The Chamber Ensemble Generator: Limitless High-Quality MIR Data via Generative Modeling

Yusong Wu
Josh Gardner
Curtis Glenn-Macway Hawthorne
arXiv (2022)
Google Scholar

Abstract

Data is the lifeblood of modern machine learning systems, including for those in Music Information Retrieval (MIR). However, MIR has long been mired by small datasets and unreliable labels. In this work, we propose to break this bottleneck using generative models.

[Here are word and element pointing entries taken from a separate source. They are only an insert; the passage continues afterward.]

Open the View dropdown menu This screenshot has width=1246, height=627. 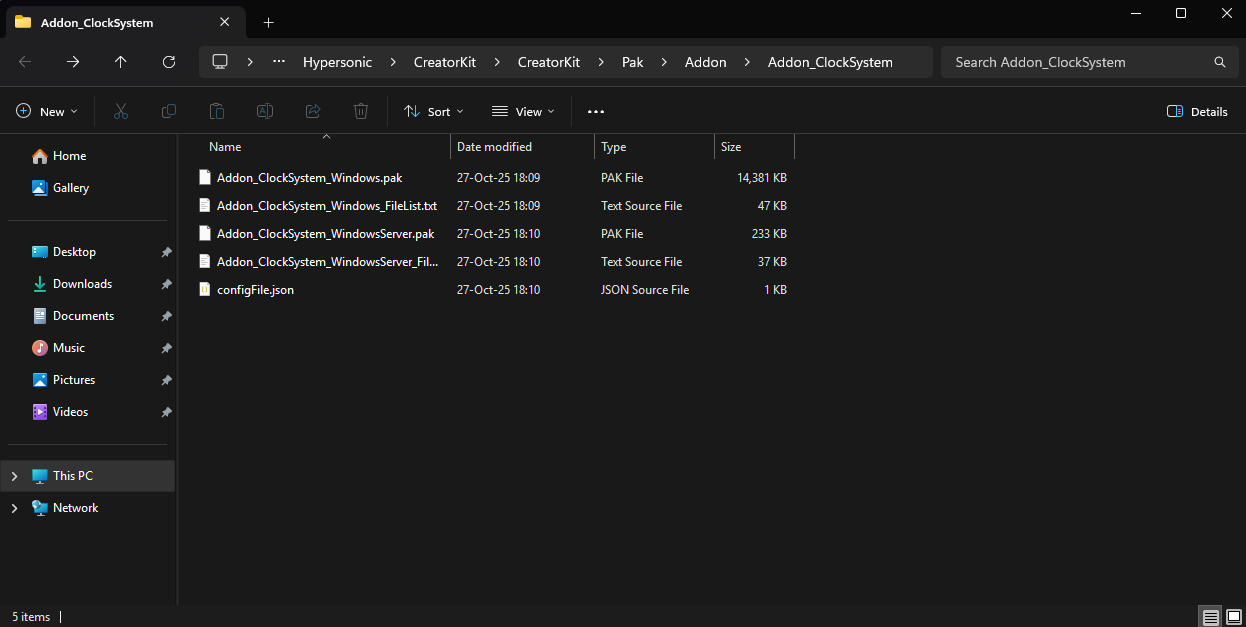click(523, 112)
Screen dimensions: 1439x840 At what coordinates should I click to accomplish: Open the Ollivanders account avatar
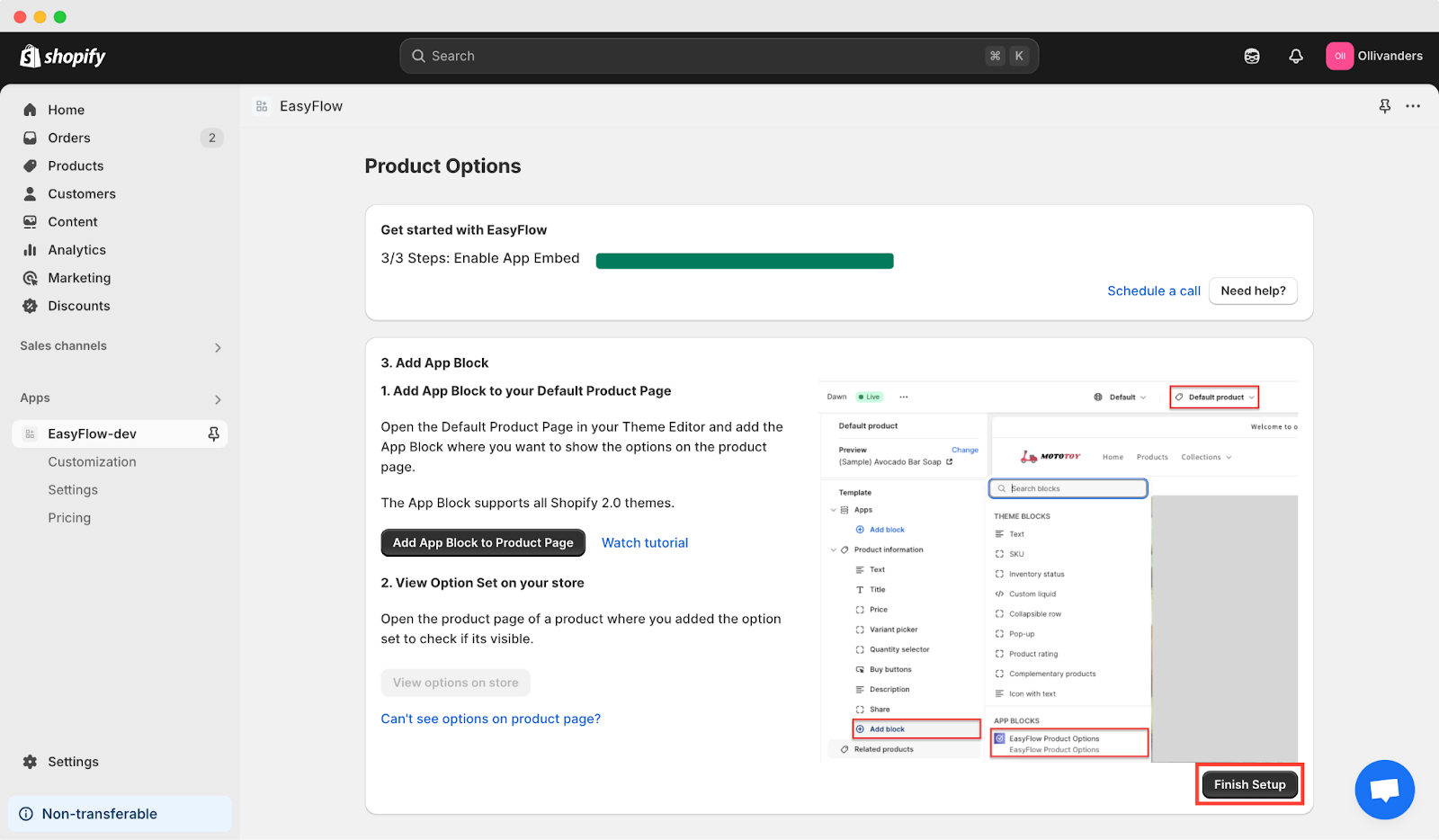(x=1339, y=55)
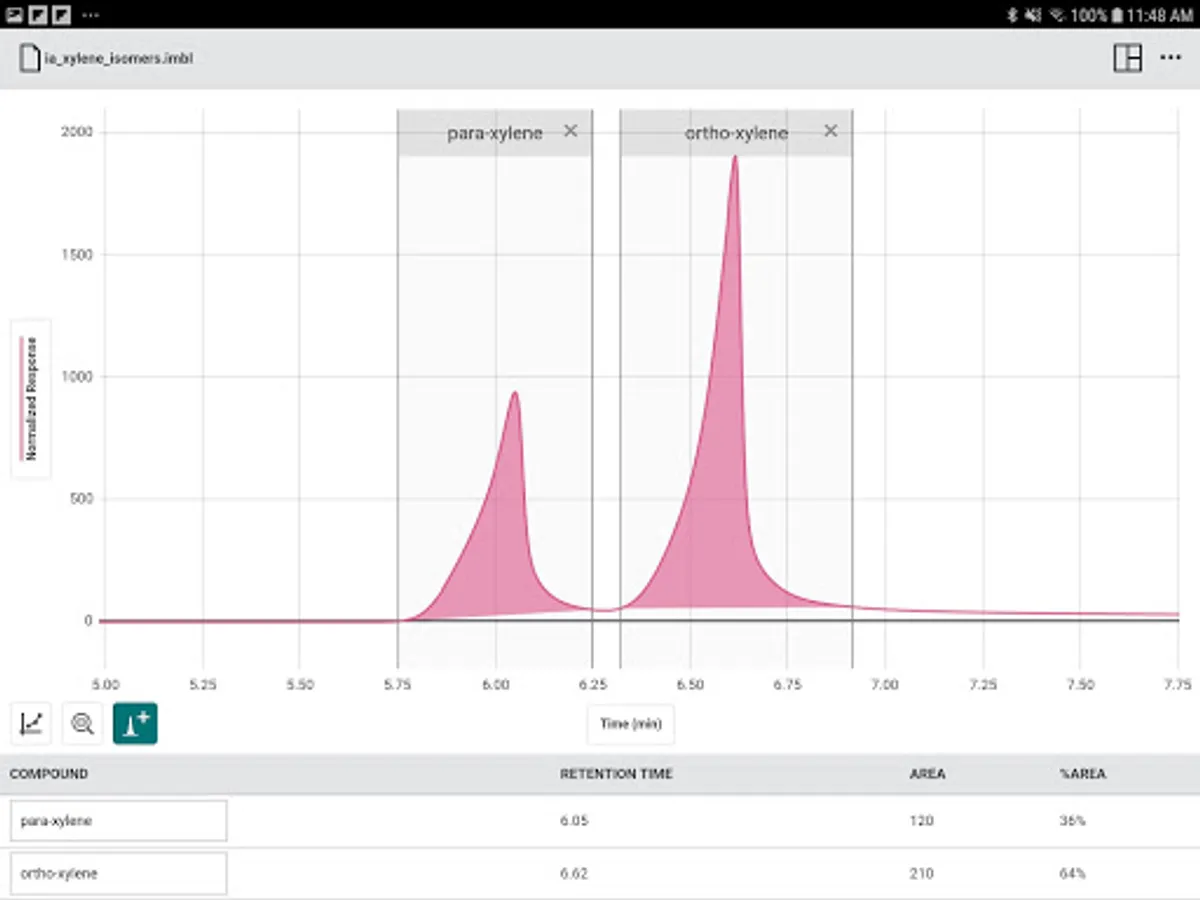Screen dimensions: 1200x900
Task: Click the Normalized Response legend label
Action: tap(32, 398)
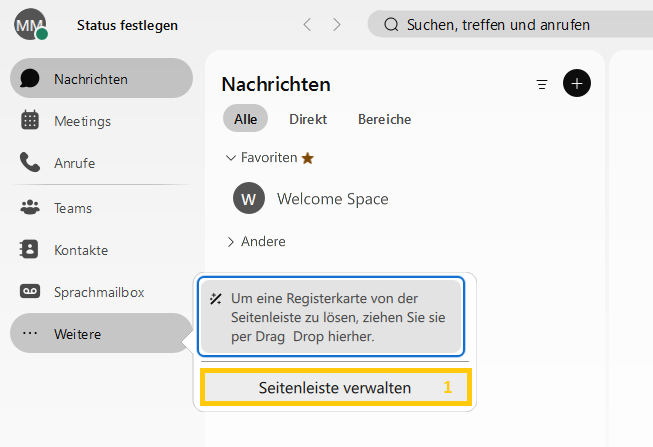Open the Nachrichten chat bubble icon
Viewport: 653px width, 447px height.
coord(30,78)
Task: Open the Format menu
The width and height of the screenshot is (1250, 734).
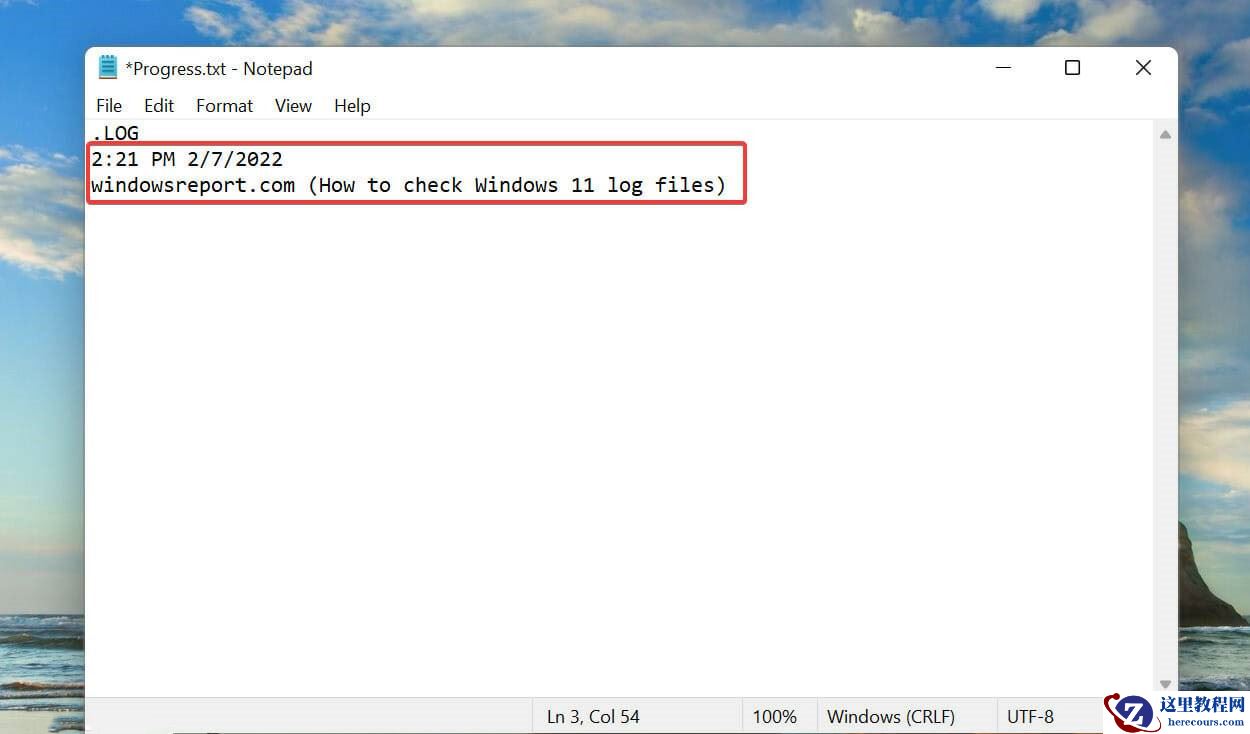Action: [x=224, y=105]
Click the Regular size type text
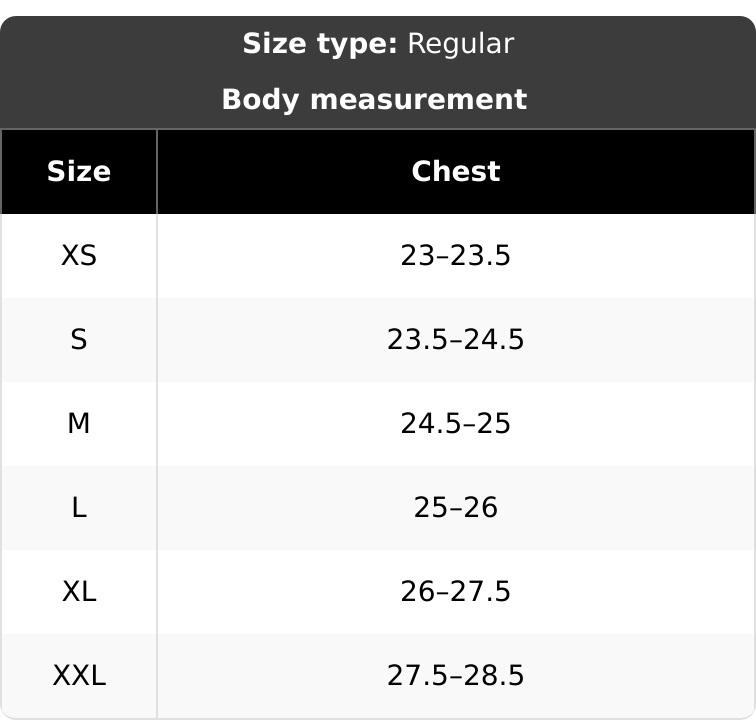756x720 pixels. (x=460, y=44)
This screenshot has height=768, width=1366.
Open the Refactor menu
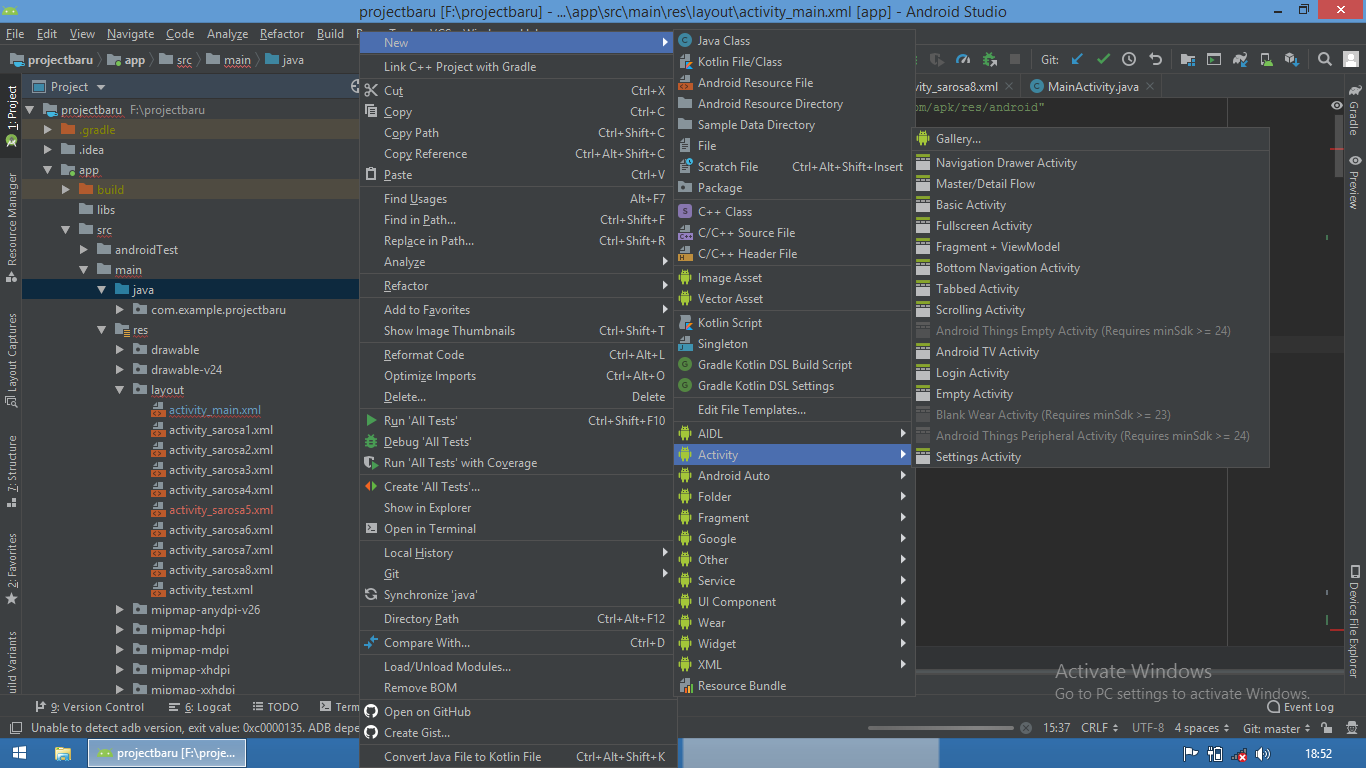[281, 33]
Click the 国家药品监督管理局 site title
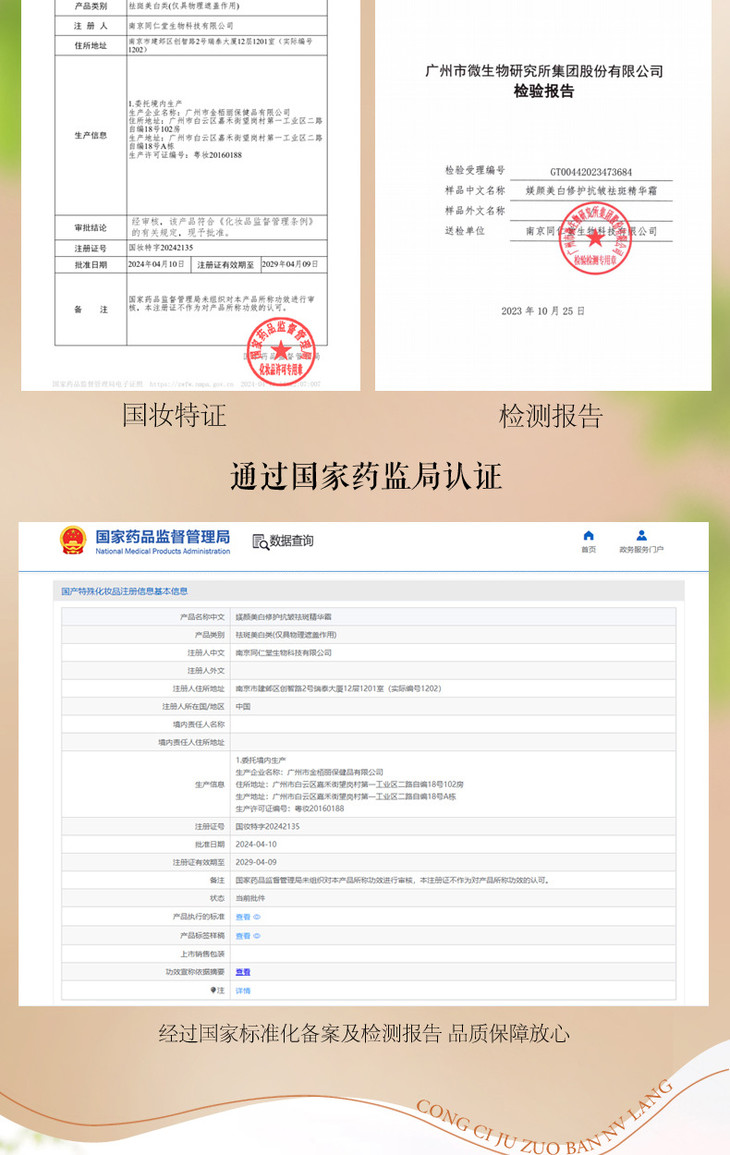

By pipelining a generative model of notes (Coconet trained on Bach Chorales) with a structured synthesis model of chamber ensembles (MIDI-DDSP trained on URMP), we demonstrate a system capable of producing unlimited amounts of realistic chorale music with rich annotations including mixes, stems, MIDI, note-level performance attributes (staccato, vibrato, etc.), and even fine-grained synthesis parameters (pitch, amplitude, etc.). We call this system the \textbf{Chamber Ensemble Generator (CEG)}, and use it to generate a large dataset of chorales from four different chamber ensembles (CocoChorales). We demonstrate that data generated using our approach improves state-of-the-art models for music transcription and source separation, and we release both the system and the dataset as an open-source foundation for future work in the MIR community.